Induction of Mucosal Immunity against Herpes Simplex Virus Type 1 in the Mouse Protects against Ocular Infection and Establishment of Latency

• Published in: The Journal of infectious diseases Vol. 177; no. 6; pp. 1451 - 1457
• Main Authors: Richards, C.M., Shimeld, C., Williams, N. A., Hill, T. J.
• Format: Journal Article
• Language: English
• Published: Chicago, IL The University of Chicago Press 01.06.1998; University of Chicago Press
• Subjects: Adjuvants, Immunologic - administration & dosage; Animals; Antibodies, Viral - blood; Antigens; Biological and medical sciences; Cercopithecus aethiops; Cholera Toxin - administration & dosage; Cytokines; Disease Models, Animal; Enzyme-Linked Immunosorbent Assay; Female; Fundamental and applied biological sciences.
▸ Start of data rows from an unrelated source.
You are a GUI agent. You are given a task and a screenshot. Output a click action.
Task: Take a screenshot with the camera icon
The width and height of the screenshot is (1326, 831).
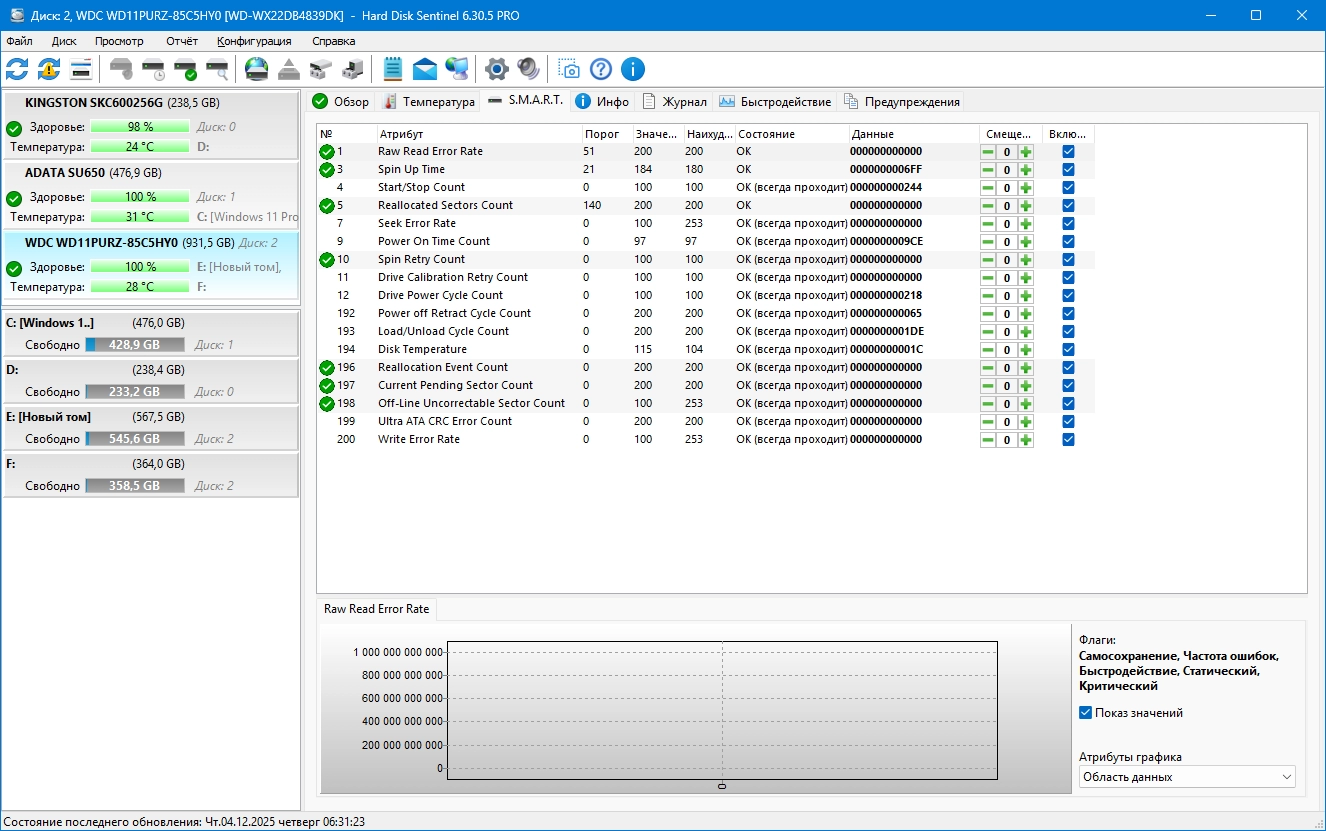coord(569,69)
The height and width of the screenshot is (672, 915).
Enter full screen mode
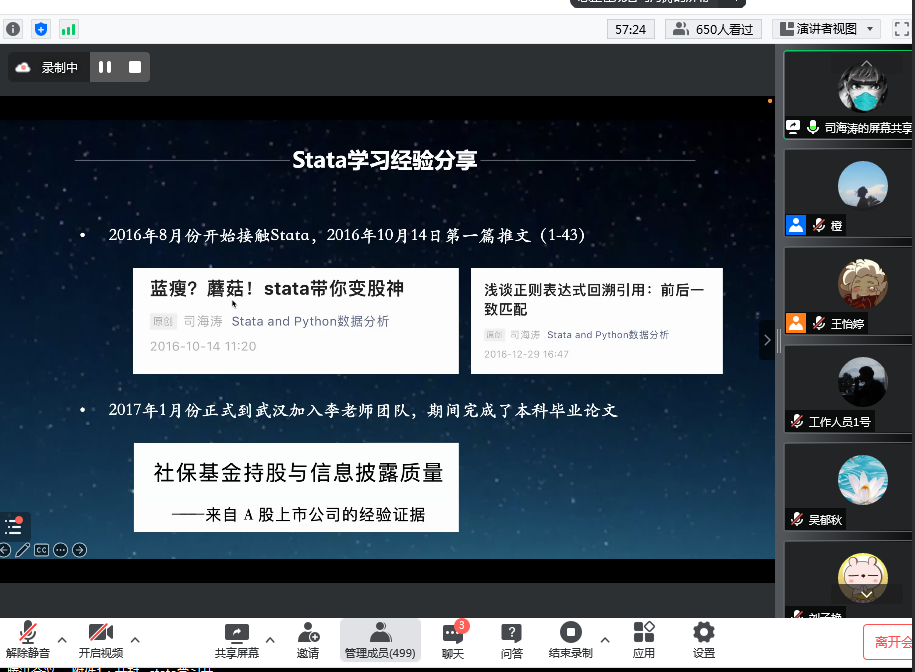[x=901, y=29]
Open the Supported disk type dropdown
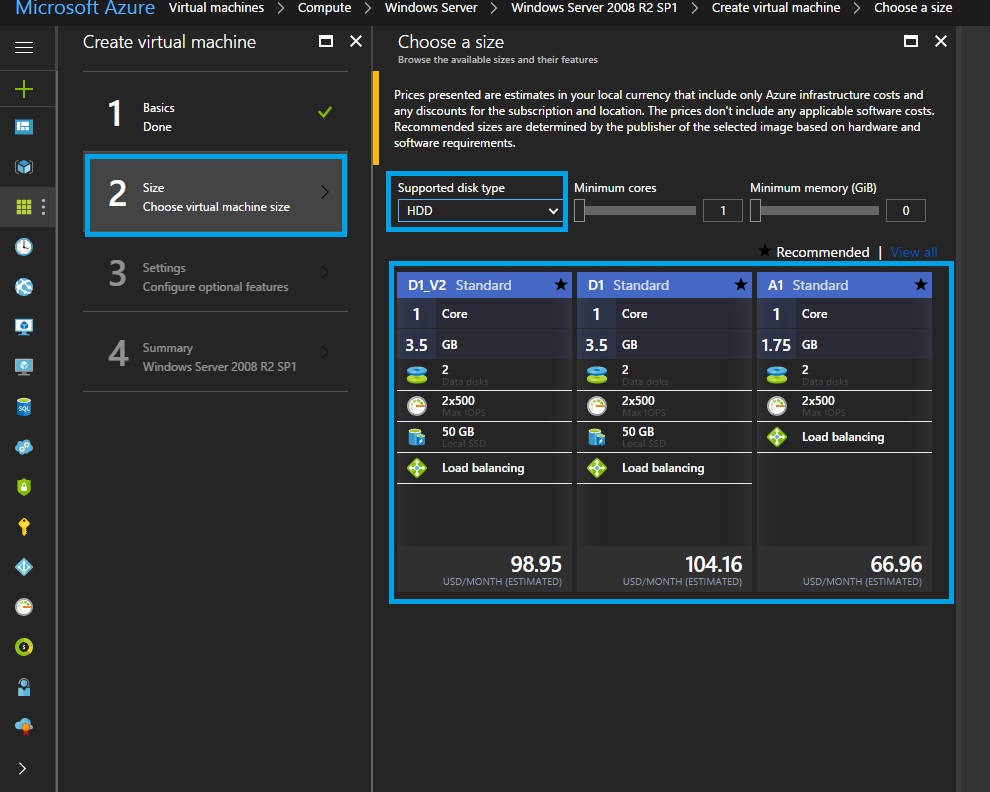 [479, 211]
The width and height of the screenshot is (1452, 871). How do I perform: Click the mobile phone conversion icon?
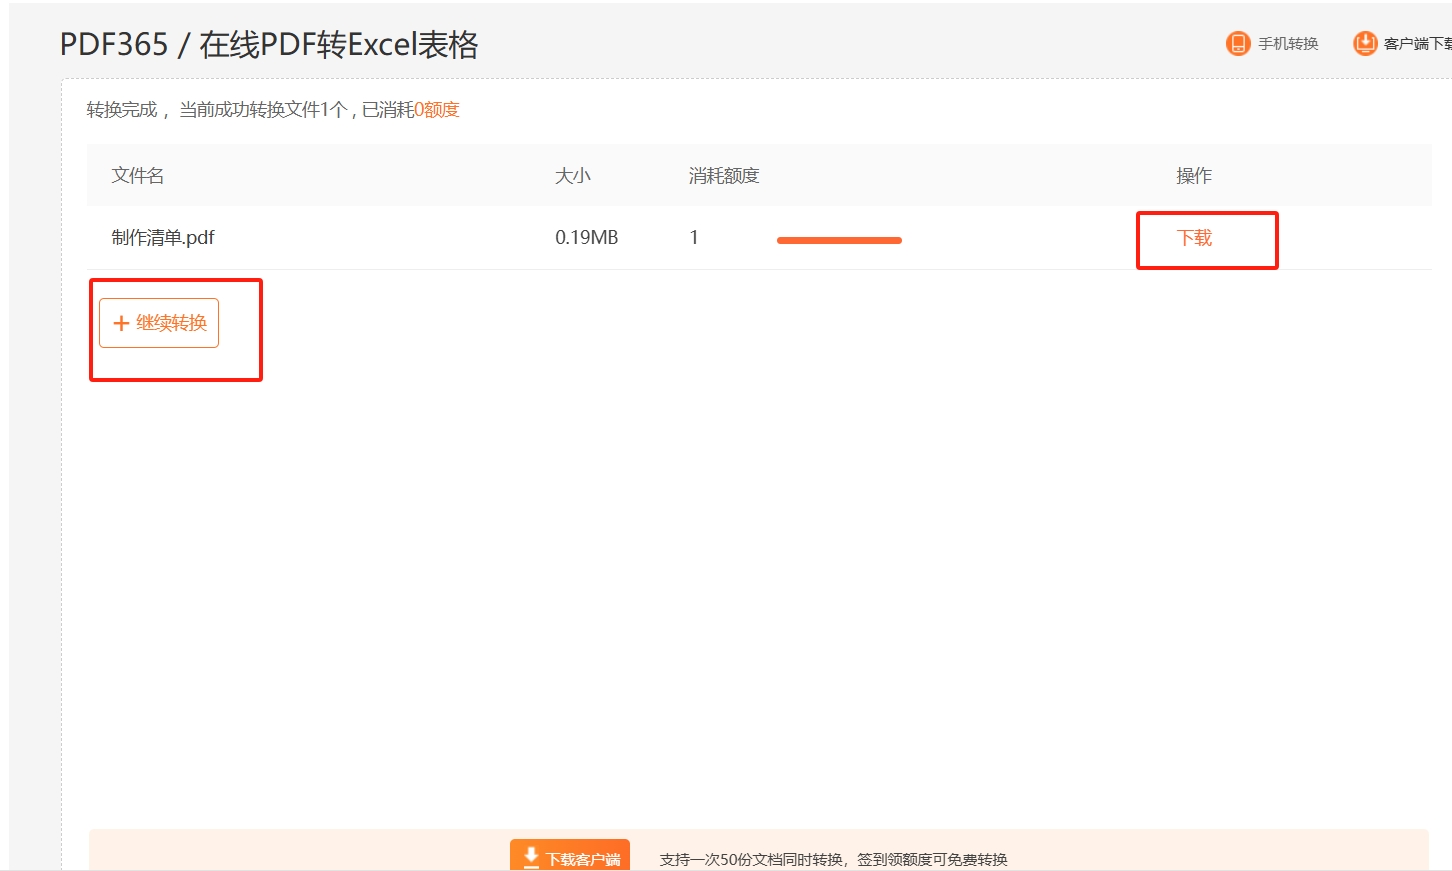1238,44
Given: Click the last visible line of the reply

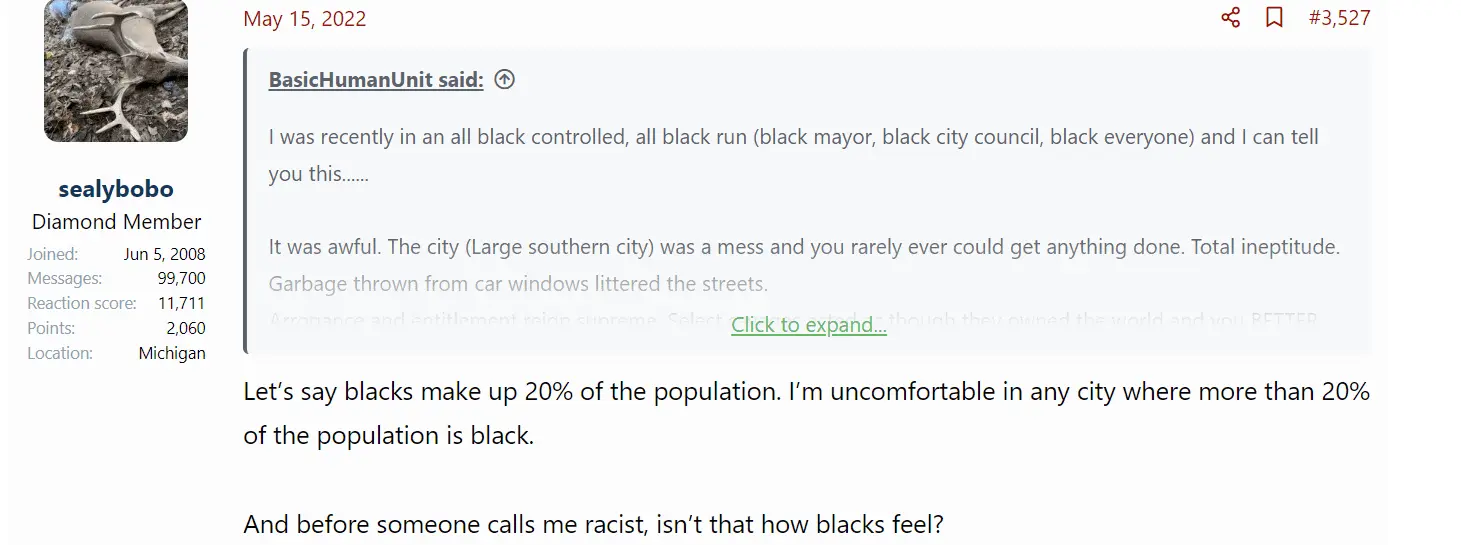Looking at the screenshot, I should coord(594,524).
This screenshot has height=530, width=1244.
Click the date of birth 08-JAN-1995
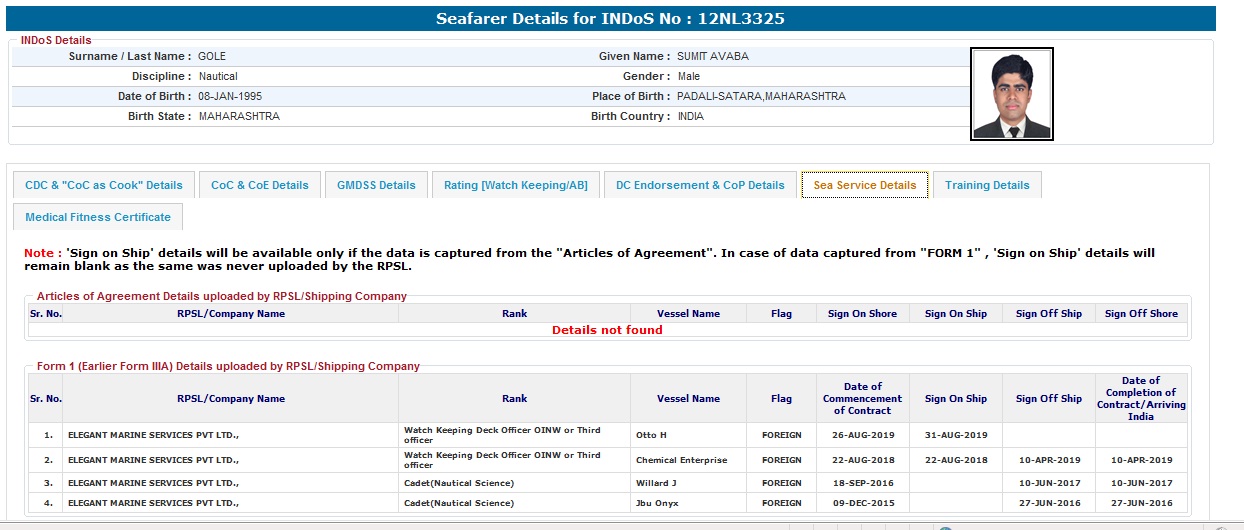(x=230, y=97)
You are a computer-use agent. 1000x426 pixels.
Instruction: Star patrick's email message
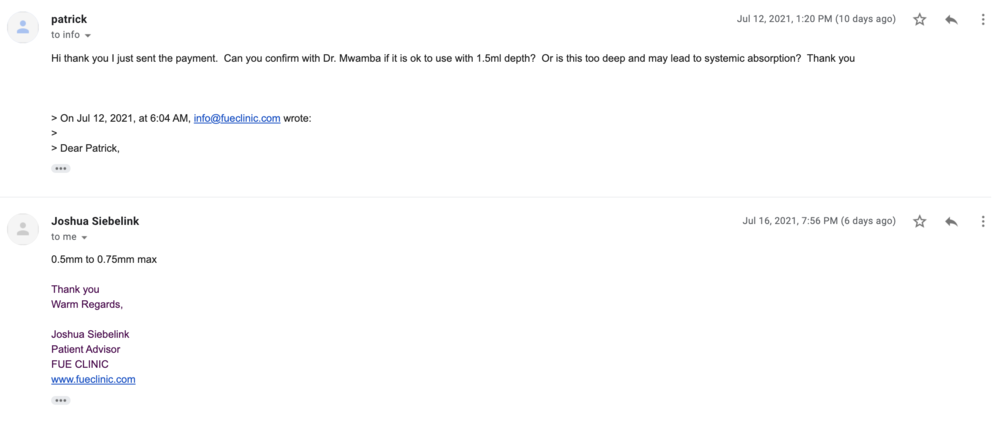(x=919, y=20)
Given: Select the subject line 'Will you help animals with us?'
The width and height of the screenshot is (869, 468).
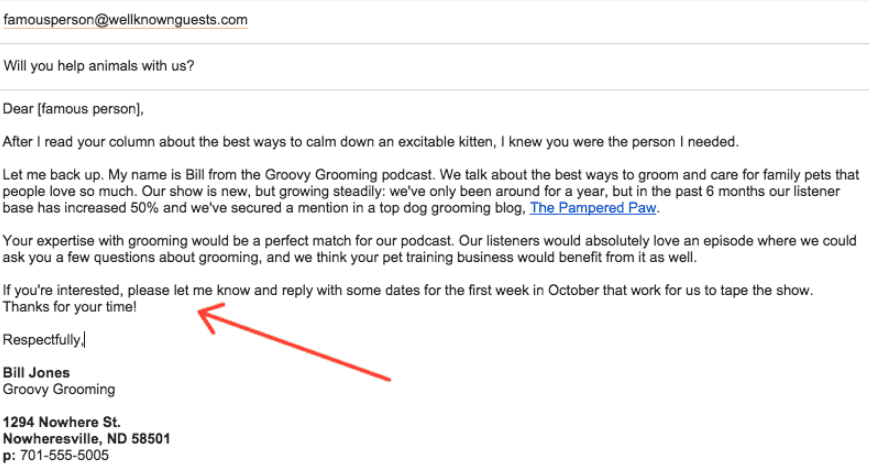Looking at the screenshot, I should [x=99, y=66].
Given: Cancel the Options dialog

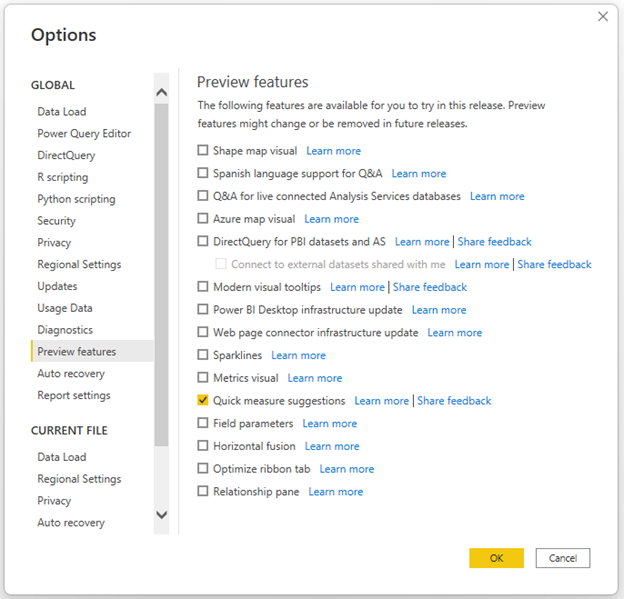Looking at the screenshot, I should click(562, 558).
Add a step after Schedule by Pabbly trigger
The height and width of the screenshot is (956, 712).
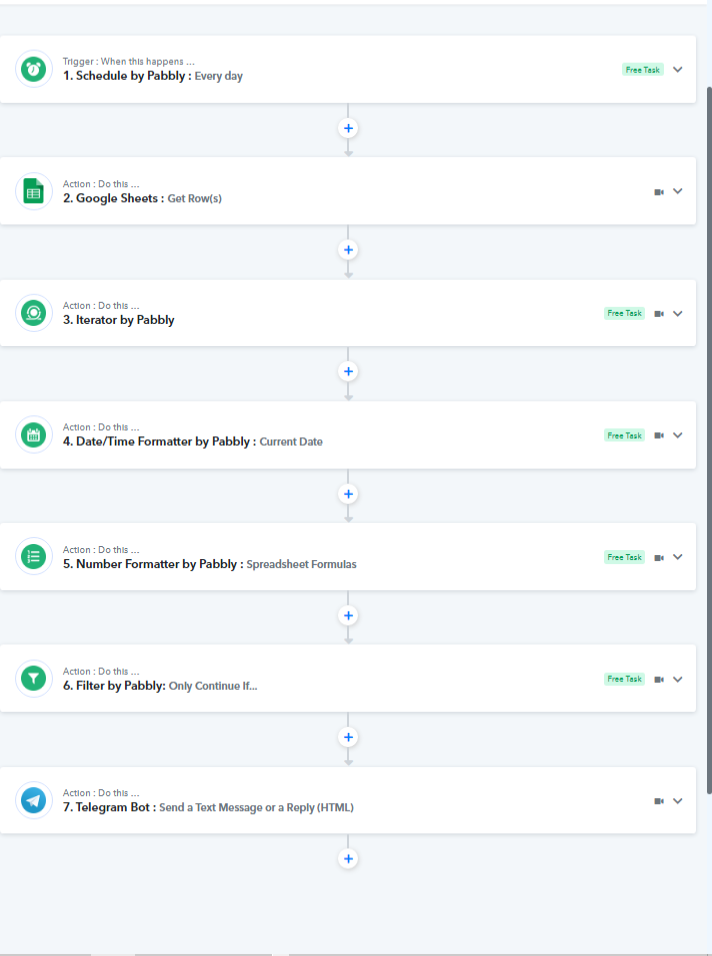point(348,128)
Psychology; Glycoproteins; Herpesvirus 1, Human - immunology; Herpesvirus 1, Human - physiology; Human herpesvirus 1; Humans; Immunity, Mucosal; Immunization; Infections; Keratitis, Herpetic - immunology; Keratitis, Herpetic - prevention & control; Keratitis, Herpetic - virology; Lymph nodes; Major Articles; Male; Mice; Microbiology; Neutralization Tests; T lymphocytes; T-Lymphocytes - immunology; Tumor Cells, Cultured; Vaccination; Vaccines, antisera, therapeutical immunoglobulins and monoclonal antibodies; Vero Cells; Viral Envelope Proteins - administration & dosage; Viral Envelope Proteins - immunology; Virology; Virus Latency; Viruses; Immunization; Herpesviridae; Alphaherpesvirinae; Rodentia; Vaccine; Intranasal administration; Latency; Virus; Vertebrata; Eye disease; Mammalia; Herpesvirus hominis 1; Mouse; Animal; T-Lymphocyte; Humoral immunity
• ISSN: 0022-1899; 1537-6613
• DOI: 10.1086/515302

Immune responses were assessed after intranasal immunization of mice with a mixture of herpes simplex virus type 1 (HSV-1) glycoproteins with cholera toxin and its B subunit as adjuvant. Antigen-specific serum antibodies, which were largely IgG with IgG1 the major subclass, neutralized virus in vitro with a titer equivalent to that elicited by active infection. Significant levels of antigen-specific IgA were found in mucosal fluids of the eye as well as the vagina. Lymphocytes from draining lymph nodes showed secondary proliferative responses when cultured with HSV-1 in vitro, in immunized mice only, with the production of interleukin-2, interferon-γ, interleukin-4, and interleukin-5. After ocular challenge, immunized mice were protected against the development of severe eye disease, zosteriform spread, or encephalitis, whereas the incidence of clinical symptoms in mock-immunized mice was 83%, 74%, and 52%, respectively. Finally, the incidence of latency was reduced from 88% to 13% after intranasal immunization.